Market Digest – Week Ending 7/24
Stocks retreated in a slow news week. Earnings were mixed, but disappointing on balance. Apple, IBM, United Technologies, 3M, American Express, Caterpillar and Qualcomm were among those that fell short of expectations. Amazon, GM and Starbucks provided balance and exceeded estimates. In M&A news, insurer Anthem agreed to buy Cigna and AT&T finalized its bid to purchase DirecTV. Gold, oil and most other commodities continued to decline amid growing investor pessimism.
S&P 500: 2,080 (-2.2%)
FTSE All-World ex-US: (-2.6%)
US 10 Year Treasury Yield: 2.26% (-0.09%)
Gold: $1,134 (-3.1%)
USD/EUR: $1.098 (+1.2%)
• Monday – Oil prices dropped below $50 for the first time since April as increasing supply offset increased demand.
• Monday – Hillary Clinton said she would propose a revamp of the capital gains tax which would extend the time required to be considered a long term gain for those in the highest tax bracket.
• Tuesday – Apple announced record earnings, up 38% from a year ago. However, revenue growth missed some expectations and shares fell 4% for the week.
• Wednesday – Qualcomm released disappointing sales numbers and said it would consider splitting its design and patent licensing businesses.
• Thursday – Turkey said it would allow the US to launch airstrikes against ISIS.
• Thursday – Ferrari, which is 90% owned by Fiat Chrysler, filed for an IPO on the NYSE which would value the company at close to $11 billion.

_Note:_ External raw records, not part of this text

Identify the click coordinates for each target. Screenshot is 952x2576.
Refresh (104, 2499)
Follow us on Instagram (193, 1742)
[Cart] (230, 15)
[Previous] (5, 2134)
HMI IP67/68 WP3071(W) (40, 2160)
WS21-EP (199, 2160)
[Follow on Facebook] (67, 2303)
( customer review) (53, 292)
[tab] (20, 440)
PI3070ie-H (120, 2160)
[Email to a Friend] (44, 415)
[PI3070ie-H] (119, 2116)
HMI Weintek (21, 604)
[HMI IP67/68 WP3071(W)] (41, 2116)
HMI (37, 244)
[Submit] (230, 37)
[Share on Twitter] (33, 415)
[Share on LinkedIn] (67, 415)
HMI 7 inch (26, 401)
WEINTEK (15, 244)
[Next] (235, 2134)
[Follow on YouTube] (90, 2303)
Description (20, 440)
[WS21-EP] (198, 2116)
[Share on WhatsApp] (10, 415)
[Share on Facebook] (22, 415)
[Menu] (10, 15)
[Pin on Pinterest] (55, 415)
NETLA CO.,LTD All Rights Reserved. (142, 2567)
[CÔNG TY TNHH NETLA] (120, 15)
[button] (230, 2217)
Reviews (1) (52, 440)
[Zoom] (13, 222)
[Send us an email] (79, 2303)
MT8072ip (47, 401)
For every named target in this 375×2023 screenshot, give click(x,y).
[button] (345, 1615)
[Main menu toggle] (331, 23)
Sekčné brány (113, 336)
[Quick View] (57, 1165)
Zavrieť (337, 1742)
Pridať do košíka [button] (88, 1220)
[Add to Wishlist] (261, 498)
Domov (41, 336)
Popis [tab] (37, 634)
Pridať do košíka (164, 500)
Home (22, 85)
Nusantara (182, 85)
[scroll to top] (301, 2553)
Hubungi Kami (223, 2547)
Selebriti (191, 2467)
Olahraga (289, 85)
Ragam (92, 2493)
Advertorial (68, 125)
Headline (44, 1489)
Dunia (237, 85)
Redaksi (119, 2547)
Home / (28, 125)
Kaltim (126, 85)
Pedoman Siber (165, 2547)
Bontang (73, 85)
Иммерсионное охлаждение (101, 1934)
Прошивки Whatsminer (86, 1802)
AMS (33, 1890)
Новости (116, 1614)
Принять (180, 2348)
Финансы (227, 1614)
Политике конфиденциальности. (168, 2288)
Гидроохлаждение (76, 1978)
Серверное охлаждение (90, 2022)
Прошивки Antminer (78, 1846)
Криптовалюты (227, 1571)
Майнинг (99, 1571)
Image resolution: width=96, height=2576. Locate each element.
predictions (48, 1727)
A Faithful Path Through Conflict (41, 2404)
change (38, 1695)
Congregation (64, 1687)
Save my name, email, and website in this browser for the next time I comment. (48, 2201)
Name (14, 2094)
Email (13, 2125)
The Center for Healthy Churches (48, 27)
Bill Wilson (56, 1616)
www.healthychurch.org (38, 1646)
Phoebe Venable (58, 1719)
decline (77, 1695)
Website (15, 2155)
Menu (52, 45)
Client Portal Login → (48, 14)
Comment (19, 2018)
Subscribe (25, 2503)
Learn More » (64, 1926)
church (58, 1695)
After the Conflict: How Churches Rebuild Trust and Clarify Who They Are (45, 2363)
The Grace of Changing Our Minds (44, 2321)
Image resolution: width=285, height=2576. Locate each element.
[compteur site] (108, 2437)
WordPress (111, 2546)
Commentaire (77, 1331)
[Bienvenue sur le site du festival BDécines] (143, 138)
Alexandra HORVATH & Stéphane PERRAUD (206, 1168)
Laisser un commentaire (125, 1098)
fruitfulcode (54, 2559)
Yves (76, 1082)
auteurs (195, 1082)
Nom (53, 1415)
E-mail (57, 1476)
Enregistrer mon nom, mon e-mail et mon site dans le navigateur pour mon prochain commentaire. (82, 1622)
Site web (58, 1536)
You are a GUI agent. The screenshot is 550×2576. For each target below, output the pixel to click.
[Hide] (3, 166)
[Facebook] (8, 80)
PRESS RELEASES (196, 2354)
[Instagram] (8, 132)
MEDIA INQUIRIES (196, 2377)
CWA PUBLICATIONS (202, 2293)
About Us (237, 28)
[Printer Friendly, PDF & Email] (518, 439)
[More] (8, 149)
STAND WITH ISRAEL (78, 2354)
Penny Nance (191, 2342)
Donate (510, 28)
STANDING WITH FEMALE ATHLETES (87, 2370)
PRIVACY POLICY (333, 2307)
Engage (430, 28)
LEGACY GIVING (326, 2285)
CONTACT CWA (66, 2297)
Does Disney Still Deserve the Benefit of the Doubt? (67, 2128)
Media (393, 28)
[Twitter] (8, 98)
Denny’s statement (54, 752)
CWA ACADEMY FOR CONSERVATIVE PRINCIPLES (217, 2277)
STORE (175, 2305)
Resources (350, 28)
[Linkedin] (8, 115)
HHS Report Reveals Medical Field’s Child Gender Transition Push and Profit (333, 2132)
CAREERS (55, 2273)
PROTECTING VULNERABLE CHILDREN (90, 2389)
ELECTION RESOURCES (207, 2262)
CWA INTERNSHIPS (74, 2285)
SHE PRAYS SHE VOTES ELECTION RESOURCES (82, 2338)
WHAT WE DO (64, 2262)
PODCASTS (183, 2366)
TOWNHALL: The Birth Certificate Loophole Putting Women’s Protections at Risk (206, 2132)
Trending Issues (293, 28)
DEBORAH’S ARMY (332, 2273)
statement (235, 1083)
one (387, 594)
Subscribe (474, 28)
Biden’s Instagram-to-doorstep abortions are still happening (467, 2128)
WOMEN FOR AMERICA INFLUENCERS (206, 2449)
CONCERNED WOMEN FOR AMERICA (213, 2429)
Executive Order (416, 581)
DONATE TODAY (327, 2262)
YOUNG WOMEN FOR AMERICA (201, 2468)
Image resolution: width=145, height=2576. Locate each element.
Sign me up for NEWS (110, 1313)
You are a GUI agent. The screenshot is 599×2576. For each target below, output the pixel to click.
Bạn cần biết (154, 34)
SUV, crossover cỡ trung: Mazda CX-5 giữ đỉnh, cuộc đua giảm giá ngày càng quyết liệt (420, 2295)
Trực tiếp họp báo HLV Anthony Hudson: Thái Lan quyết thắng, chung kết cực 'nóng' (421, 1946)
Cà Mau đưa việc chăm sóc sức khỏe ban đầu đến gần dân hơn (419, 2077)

• Friday – Anthem agreed to buy Cigna for $48 billion. Coming on the heels of Aetna’s purchase of Humana, the deal promises to reshape the US health insurance industry.
Gold, oil, and commodities in general, had another rough week. Gold is down over 40% from its 2011 peak, while oil is down 50% in just the last year. Part of this is due to the rising dollar, and part of it is slowing demand from China. But a big reason is changing investor sentiment and the influence of hedge funds. According to Bloomberg, hedge funds are net short gold for the first time ever.
Commodities came into fashion for mainstream investors in the aftermath of the 2008 financial crisis and stock market rout. Academics noted that commodities have low correlation to stocks, which makes them a great portfolio diversification tool. More importantly, ETFs made it easy for less sophisticated investors to get exposure to gold and other commodities without having to use futures or deal with physical storage. But mainstream investors are infamous for buying high and selling low. Now that commodities prices are dropping, they are unloading commodities ETFs, further driving down prices.
All of this means that, as an asset class, commodities may become somewhat more volatile than they have been in the past – and they have already been extremely volatile. Does this mean they are not worth owning? Not in our view. For long term investors, we see no reason commodities shouldn’t continue to appreciate at about the rate of inflation with a low correlation to stocks. That means a 2% to 6% allocation will help create a more efficient portfolio for most people.
That doesn’t make current owners of gold and commodities feel any better. But if they resist the temptation to join the crowd, twenty years from now it should. A potential concern is that rapidly improving technologies are making it easier to create some commodities (like oil and gas, not gold). This will increase supply and drive down price. That’s true, but it always has been, and also applies to other sectors. We don’t see any reason commodities in general should suddenly fall behind inflation overall.